Saved entries:
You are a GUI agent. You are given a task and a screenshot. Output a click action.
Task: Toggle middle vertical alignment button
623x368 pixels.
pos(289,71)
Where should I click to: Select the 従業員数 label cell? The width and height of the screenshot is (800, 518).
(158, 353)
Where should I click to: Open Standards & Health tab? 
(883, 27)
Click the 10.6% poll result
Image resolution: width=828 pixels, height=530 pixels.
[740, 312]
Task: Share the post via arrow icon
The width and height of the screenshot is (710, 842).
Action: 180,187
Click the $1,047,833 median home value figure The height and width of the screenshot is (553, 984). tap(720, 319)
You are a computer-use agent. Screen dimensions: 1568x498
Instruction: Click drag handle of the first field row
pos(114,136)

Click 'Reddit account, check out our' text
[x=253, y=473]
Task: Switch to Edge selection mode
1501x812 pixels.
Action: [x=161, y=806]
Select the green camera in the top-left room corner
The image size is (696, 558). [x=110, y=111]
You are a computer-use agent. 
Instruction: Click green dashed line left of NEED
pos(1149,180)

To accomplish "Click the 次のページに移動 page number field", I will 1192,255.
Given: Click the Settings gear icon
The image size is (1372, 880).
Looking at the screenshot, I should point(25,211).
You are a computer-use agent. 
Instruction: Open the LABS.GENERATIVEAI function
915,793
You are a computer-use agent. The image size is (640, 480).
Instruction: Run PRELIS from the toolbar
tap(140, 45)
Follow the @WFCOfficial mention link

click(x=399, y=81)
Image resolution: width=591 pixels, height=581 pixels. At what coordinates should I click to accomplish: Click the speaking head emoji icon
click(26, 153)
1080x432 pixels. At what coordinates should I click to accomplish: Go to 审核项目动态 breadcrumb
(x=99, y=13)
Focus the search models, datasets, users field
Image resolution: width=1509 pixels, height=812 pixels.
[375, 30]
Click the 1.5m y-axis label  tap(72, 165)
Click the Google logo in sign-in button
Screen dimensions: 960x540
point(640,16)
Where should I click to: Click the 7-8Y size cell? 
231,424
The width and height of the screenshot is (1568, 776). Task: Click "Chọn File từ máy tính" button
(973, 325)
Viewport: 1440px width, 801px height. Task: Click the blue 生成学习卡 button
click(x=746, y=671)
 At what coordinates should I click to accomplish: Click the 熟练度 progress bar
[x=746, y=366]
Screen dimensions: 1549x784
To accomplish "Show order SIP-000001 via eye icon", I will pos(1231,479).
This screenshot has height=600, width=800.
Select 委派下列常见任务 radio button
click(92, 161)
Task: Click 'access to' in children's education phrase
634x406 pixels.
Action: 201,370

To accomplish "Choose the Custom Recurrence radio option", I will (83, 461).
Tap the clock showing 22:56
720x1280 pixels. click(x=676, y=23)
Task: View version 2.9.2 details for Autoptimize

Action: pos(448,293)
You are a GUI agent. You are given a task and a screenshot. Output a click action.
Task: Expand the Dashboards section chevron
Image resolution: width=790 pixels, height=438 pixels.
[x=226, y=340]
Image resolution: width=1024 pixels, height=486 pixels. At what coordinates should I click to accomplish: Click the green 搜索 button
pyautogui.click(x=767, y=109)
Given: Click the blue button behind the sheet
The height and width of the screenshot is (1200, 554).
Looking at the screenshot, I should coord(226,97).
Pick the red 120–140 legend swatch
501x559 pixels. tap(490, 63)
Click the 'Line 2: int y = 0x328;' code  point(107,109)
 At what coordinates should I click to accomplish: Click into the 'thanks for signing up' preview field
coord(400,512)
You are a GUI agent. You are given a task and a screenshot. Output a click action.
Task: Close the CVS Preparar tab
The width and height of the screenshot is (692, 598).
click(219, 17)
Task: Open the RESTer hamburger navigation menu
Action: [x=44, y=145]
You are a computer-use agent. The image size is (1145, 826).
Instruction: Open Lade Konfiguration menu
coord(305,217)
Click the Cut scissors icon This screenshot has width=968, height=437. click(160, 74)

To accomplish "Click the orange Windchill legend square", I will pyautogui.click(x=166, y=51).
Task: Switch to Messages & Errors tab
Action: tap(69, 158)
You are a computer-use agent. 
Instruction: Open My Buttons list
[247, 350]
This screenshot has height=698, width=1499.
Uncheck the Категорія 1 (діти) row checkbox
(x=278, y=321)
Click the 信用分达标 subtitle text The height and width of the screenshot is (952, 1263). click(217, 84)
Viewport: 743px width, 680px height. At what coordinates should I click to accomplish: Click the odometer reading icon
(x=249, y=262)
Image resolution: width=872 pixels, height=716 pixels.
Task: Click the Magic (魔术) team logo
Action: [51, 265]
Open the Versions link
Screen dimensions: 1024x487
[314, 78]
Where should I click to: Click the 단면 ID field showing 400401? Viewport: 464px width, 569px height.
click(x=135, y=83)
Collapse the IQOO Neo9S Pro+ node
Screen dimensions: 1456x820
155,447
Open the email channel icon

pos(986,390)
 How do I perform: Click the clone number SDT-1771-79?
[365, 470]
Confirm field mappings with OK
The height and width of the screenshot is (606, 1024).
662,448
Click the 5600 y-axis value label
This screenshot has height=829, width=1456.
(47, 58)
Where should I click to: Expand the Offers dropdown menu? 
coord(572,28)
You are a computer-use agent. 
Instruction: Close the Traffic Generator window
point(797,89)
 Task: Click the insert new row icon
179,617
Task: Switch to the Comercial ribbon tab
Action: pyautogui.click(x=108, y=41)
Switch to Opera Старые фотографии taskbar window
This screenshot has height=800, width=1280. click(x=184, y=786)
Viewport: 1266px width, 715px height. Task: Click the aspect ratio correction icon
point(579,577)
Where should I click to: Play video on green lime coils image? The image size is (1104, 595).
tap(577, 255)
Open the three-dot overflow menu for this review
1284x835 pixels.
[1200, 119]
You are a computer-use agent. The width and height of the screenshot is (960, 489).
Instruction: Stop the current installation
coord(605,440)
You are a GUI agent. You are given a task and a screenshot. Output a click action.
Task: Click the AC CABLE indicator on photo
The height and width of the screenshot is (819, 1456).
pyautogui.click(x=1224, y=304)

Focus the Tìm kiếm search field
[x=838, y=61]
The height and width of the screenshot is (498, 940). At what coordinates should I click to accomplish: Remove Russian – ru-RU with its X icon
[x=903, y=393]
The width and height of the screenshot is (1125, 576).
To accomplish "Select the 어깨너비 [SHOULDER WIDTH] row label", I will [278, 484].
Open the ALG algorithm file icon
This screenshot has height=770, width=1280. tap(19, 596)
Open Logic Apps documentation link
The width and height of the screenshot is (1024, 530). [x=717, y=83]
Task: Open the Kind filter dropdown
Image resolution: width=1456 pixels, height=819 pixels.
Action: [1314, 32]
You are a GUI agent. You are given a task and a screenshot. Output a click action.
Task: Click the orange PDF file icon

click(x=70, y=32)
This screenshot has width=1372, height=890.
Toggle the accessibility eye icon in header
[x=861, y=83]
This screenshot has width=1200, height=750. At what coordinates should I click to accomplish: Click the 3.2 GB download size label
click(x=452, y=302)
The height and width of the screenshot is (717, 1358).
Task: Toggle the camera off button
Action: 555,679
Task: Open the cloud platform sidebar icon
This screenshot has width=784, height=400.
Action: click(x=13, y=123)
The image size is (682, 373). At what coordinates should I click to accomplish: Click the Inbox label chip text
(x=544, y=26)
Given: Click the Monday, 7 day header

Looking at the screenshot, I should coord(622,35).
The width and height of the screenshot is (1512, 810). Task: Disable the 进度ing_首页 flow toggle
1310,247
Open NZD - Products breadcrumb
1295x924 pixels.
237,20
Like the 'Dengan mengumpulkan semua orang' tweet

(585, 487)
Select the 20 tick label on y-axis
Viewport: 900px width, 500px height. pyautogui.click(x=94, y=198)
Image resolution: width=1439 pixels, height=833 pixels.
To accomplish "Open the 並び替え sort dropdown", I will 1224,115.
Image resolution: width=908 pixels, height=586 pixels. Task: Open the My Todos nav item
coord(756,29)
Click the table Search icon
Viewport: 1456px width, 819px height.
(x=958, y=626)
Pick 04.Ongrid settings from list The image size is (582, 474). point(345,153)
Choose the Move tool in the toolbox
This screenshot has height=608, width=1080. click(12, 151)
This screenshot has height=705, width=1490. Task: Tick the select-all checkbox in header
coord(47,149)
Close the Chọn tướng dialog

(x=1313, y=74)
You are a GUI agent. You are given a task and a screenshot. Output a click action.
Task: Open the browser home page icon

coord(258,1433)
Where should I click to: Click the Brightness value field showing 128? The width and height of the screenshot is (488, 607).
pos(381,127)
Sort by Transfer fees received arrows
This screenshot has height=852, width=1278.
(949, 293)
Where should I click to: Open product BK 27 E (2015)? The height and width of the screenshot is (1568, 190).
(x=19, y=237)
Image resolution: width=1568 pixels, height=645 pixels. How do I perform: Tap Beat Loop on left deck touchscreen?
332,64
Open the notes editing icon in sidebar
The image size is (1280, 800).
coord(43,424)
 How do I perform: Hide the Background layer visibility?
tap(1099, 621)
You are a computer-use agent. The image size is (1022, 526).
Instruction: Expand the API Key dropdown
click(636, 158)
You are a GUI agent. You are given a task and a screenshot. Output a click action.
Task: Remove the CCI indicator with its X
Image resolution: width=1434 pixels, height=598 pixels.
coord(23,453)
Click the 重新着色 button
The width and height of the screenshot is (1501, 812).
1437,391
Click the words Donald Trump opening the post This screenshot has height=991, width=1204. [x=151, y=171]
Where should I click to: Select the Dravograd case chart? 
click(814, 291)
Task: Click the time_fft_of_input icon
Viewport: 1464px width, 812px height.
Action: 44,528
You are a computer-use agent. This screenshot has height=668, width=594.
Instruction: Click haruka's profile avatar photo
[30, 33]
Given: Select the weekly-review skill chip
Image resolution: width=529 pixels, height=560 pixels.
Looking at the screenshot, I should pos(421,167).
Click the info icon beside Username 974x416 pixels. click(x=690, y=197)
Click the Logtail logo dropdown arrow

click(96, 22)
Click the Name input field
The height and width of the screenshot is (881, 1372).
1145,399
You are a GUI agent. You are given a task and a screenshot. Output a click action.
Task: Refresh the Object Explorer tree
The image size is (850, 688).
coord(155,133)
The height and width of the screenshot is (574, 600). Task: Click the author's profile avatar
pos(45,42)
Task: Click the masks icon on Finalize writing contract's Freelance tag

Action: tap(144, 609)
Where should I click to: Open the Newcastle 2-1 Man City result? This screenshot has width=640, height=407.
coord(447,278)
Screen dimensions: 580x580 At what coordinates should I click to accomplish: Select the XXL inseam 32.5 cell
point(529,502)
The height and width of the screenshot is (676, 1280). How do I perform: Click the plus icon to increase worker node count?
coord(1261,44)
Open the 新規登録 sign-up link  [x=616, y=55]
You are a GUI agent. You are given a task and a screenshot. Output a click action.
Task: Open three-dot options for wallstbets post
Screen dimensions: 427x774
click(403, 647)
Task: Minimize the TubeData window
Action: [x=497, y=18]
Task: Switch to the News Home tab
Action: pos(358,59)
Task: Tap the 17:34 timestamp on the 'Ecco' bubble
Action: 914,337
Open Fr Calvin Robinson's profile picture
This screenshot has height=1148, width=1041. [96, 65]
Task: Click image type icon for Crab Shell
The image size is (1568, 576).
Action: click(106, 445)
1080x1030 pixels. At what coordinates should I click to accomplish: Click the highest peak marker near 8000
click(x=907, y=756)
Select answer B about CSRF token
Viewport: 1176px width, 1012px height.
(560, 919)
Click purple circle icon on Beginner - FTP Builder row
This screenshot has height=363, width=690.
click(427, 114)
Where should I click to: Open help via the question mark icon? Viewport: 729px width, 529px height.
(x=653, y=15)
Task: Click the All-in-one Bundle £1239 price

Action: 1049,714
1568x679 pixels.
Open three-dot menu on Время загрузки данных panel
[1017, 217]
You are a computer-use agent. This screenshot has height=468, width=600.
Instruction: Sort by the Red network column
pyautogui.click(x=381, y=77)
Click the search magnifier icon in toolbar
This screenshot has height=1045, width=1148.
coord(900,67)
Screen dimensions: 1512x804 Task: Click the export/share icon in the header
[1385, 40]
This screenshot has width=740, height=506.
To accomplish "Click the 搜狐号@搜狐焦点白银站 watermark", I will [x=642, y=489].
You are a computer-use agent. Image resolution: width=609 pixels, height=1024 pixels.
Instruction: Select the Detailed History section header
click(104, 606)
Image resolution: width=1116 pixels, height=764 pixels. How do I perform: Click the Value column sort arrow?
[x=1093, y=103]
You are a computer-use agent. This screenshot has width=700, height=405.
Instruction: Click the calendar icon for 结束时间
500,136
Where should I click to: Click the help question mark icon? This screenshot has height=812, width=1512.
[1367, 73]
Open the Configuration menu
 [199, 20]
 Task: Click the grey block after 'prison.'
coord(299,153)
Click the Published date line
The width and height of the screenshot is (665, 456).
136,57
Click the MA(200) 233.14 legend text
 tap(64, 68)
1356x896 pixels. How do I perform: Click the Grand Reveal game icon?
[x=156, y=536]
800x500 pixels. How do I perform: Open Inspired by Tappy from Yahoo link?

TASK GOAL » Which lines of the data include the string "indicator"? Find them and copy each one.

RESULT FOR THIS TASK »
Task: Click the AC CABLE indicator on photo
Task: Remove the CCI indicator with its X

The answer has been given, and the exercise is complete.